··· DATA TO PROCESS ···

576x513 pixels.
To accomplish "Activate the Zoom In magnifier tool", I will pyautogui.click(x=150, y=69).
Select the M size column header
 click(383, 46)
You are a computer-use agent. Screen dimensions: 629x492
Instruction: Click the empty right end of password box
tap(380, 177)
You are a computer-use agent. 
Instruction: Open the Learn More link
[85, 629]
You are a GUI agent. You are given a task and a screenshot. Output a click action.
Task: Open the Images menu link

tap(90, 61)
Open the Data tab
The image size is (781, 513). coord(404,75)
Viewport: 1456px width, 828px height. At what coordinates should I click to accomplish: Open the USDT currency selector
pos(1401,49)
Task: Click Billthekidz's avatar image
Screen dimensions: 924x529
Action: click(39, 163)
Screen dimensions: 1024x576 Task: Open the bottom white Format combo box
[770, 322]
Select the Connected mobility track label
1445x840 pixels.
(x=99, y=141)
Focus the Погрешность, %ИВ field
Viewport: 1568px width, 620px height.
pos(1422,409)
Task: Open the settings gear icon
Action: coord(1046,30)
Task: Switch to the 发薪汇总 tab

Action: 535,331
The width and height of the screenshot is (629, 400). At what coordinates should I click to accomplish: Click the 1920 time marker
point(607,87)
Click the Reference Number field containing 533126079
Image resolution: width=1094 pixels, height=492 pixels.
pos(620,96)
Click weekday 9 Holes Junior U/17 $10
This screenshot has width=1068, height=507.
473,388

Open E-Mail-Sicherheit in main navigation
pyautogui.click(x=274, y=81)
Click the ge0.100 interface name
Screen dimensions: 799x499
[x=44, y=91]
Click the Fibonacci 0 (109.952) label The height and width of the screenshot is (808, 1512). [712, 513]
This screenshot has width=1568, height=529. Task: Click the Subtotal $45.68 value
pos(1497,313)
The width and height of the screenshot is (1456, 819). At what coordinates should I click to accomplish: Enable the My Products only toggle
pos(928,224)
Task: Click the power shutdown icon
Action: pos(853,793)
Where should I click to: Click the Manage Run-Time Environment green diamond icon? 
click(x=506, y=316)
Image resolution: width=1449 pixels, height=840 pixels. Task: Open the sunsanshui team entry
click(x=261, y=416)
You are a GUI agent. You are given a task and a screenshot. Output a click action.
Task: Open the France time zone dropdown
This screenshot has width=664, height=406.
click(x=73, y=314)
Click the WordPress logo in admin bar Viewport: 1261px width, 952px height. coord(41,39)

···

▸ **EXERCISE DETAILS**
Copy all the rows above word for word, keeping every line in its original order.

▸ **ANSWER TO THE EXERCISE**
576x513 pixels.
To accomplish "Activate the Zoom In magnifier tool", I will pyautogui.click(x=150, y=69).
Select the M size column header
 click(383, 46)
You are a computer-use agent. Screen dimensions: 629x492
Instruction: Click the empty right end of password box
tap(380, 177)
You are a computer-use agent. 
Instruction: Open the Learn More link
[85, 629]
You are a GUI agent. You are given a task and a screenshot. Output a click action.
Task: Open the Images menu link

tap(90, 61)
Open the Data tab
The image size is (781, 513). coord(404,75)
Viewport: 1456px width, 828px height. At what coordinates should I click to accomplish: Open the USDT currency selector
pos(1401,49)
Task: Click Billthekidz's avatar image
Screen dimensions: 924x529
Action: click(39, 163)
Screen dimensions: 1024x576 Task: Open the bottom white Format combo box
[770, 322]
Select the Connected mobility track label
1445x840 pixels.
(x=99, y=141)
Focus the Погрешность, %ИВ field
Viewport: 1568px width, 620px height.
pos(1422,409)
Task: Open the settings gear icon
Action: coord(1046,30)
Task: Switch to the 发薪汇总 tab

Action: 535,331
The width and height of the screenshot is (629, 400). At what coordinates should I click to accomplish: Click the 1920 time marker
point(607,87)
Click the Reference Number field containing 533126079
Image resolution: width=1094 pixels, height=492 pixels.
pos(620,96)
Click weekday 9 Holes Junior U/17 $10
This screenshot has width=1068, height=507.
473,388

Open E-Mail-Sicherheit in main navigation
pyautogui.click(x=274, y=81)
Click the ge0.100 interface name
Screen dimensions: 799x499
[x=44, y=91]
Click the Fibonacci 0 (109.952) label The height and width of the screenshot is (808, 1512). [712, 513]
This screenshot has width=1568, height=529. Task: Click the Subtotal $45.68 value
pos(1497,313)
The width and height of the screenshot is (1456, 819). At what coordinates should I click to accomplish: Enable the My Products only toggle
pos(928,224)
Task: Click the power shutdown icon
Action: pos(853,793)
Where should I click to: Click the Manage Run-Time Environment green diamond icon? 
click(x=506, y=316)
Image resolution: width=1449 pixels, height=840 pixels. Task: Open the sunsanshui team entry
click(x=261, y=416)
You are a GUI agent. You are given a task and a screenshot. Output a click action.
Task: Open the France time zone dropdown
This screenshot has width=664, height=406.
click(x=73, y=314)
Click the WordPress logo in admin bar Viewport: 1261px width, 952px height. coord(41,39)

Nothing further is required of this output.